** EXTRACT **
Topics and Lecturers

Lie Algebroids and Characteristic Classes
Paul Bressler (Universidad de los Andes, Bogotá, Colombia)

Abstract:
In my talks I am planning to discuss, time permitting, the following topics:
- Lie algebroids: basic definitions and examples of Lie algebroids.
- Basic operations on Lie algebroids.
- Modules over Lie algebroids, universal enveloping algebra of a Lie algebroid.
- Lie algebroid cohomology, the de Rham complex.
- Transitive Lie algebroids, connections, curvature.
- Picard-Lie Algebroids and the first Chern class.
- Chern-Weil theory for Lie algebroids and characteristic classes.

 

Real Relativistic Fluids in Heavy Ion Collisions
Esteban Calzetta (Universidad de Buenos Aires, Argentina)

Abstract:
The theory of real relativistic fluids is in the rather unique situation that there is a natural relativistic extension of the nonrelativistic theory, but it is physically untenable [1]. On the other hand, mounting evidence that mattter created in relativistic heavy ion collisions behaves as a relativistic fluid with small but finite viscosity has given the quest for an alternative a definite goal [2]. We shall review different approaches to relativistic real fluids, their link to relativistic kinetic theory, and their application to the analysis of heavy ion collisions [3,4].

References:
[1] W. Hiscock and L. Lindblom, Ann. Phys. 151, 466 (1983); Phys. Rev. D 31, 725 (1985).

** DATA SHOWN **
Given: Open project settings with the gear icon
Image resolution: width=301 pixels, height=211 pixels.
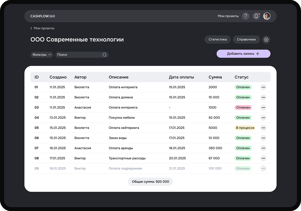Looking at the screenshot, I should point(266,40).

** YOUR TASKS **
1. From the lecture abstracts, set down the passage word for word, starting with "Real Relativistic Fluids in" and going on through "31, 725 (1985).".
2. Render this sentence from the lecture abstracts in Spanish: "We shall review different approaches to relativistic real fluids, their link to relativistic kinetic theory, and their application to the analysis of heavy ion collisions [3,4]."
The listing is separate material and has no connection to the lecture abstracts.

** THE SOLUTIONS **
1.
Real Relativistic Fluids in Heavy Ion Collisions
Esteban Calzetta (Universidad de Buenos Aires, Argentina)

Abstract:
The theory of real relativistic fluids is in the rather unique situation that there is a natural relativistic extension of the nonrelativistic theory, but it is physically untenable [1]. On the other hand, mounting evidence that mattter created in relativistic heavy ion collisions behaves as a relativistic fluid with small but finite viscosity has given the quest for an alternative a definite goal [2]. We shall review different approaches to relativistic real fluids, their link to relativistic kinetic theory, and their application to the analysis of heavy ion collisions [3,4].

References:
[1] W. Hiscock and L. Lindblom, Ann. Phys. 151, 466 (1983); Phys. Rev. D 31, 725 (1985).

2. Revisaremos distintos enfoques de los fluidos relativistas reales, su vínculo con la teoría cinética relativista y su aplicación al análisis de colisiones de iones pesados [3,4].